■ **ABOUT THIS EXERCISE**
Among the lines of data below, reproduce only those from the one with "The width and height of the screenshot is (396, 253)." through the one with "Task: Click the 变更情况 row label", exactly as they stand, both ends included.

(Stored records)
[Start of section]
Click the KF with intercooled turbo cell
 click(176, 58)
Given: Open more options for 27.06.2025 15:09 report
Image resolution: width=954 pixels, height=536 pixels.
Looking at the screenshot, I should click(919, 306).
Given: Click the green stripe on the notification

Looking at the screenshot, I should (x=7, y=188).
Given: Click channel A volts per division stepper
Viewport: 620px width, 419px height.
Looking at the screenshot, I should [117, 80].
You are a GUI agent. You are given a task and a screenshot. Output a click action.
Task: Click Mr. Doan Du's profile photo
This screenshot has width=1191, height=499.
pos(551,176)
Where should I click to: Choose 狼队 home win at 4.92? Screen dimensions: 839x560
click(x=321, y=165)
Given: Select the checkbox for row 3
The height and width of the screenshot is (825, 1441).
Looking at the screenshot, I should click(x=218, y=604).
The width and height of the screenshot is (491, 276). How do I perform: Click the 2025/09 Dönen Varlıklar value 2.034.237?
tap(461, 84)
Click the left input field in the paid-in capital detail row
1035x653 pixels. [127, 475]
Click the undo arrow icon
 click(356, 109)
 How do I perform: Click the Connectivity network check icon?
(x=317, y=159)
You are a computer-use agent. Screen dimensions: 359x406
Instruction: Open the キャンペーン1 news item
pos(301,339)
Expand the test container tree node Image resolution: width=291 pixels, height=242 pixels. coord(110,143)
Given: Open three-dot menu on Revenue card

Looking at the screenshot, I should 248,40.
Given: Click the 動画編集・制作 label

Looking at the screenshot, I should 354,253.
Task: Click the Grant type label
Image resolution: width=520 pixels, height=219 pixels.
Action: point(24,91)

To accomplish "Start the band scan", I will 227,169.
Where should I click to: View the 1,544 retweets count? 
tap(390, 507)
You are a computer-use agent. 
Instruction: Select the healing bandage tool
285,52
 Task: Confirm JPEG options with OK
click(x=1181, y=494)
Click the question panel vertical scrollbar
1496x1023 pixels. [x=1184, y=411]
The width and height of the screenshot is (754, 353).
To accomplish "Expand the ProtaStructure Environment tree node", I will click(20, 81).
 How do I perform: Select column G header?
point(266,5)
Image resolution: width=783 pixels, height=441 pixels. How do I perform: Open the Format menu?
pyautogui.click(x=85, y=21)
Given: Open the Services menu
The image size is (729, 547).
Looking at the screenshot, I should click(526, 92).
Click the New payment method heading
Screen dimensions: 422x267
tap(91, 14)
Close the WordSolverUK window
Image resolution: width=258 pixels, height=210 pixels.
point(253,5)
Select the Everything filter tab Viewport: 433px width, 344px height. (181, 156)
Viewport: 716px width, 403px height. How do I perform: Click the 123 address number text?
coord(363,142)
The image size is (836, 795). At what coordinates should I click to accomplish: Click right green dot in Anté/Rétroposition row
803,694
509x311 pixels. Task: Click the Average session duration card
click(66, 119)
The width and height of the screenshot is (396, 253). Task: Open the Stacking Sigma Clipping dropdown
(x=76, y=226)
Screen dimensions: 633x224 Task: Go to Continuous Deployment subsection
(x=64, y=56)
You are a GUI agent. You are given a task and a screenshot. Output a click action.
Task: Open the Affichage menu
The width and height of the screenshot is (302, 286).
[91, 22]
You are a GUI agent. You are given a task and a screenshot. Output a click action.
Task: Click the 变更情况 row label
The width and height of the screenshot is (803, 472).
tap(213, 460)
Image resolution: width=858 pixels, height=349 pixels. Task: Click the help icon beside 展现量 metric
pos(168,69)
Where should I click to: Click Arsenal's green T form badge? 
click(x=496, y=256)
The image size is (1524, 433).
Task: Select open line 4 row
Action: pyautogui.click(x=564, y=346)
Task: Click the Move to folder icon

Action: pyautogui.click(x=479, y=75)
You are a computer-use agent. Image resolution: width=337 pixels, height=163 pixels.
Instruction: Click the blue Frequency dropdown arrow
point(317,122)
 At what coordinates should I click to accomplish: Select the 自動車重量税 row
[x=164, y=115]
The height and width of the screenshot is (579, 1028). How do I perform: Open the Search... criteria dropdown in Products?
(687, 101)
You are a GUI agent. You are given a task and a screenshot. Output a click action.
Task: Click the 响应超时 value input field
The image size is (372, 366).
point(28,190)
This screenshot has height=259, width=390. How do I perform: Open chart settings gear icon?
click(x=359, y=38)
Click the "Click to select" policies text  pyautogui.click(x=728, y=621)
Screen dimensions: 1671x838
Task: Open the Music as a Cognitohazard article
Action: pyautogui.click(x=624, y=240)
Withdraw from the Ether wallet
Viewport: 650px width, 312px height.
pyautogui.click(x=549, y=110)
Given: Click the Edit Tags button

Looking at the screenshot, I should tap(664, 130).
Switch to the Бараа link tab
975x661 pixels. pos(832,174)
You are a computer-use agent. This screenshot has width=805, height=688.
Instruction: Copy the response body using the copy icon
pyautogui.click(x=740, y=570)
[End of section]
■ **OUTPUT OF THE TASK**
The width and height of the screenshot is (396, 253). Task: Open the Stacking Sigma Clipping dropdown
(x=76, y=226)
Screen dimensions: 633x224 Task: Go to Continuous Deployment subsection
(x=64, y=56)
You are a GUI agent. You are given a task and a screenshot. Output a click action.
Task: Open the Affichage menu
The width and height of the screenshot is (302, 286).
[91, 22]
You are a GUI agent. You are given a task and a screenshot. Output a click action.
Task: Click the 变更情况 row label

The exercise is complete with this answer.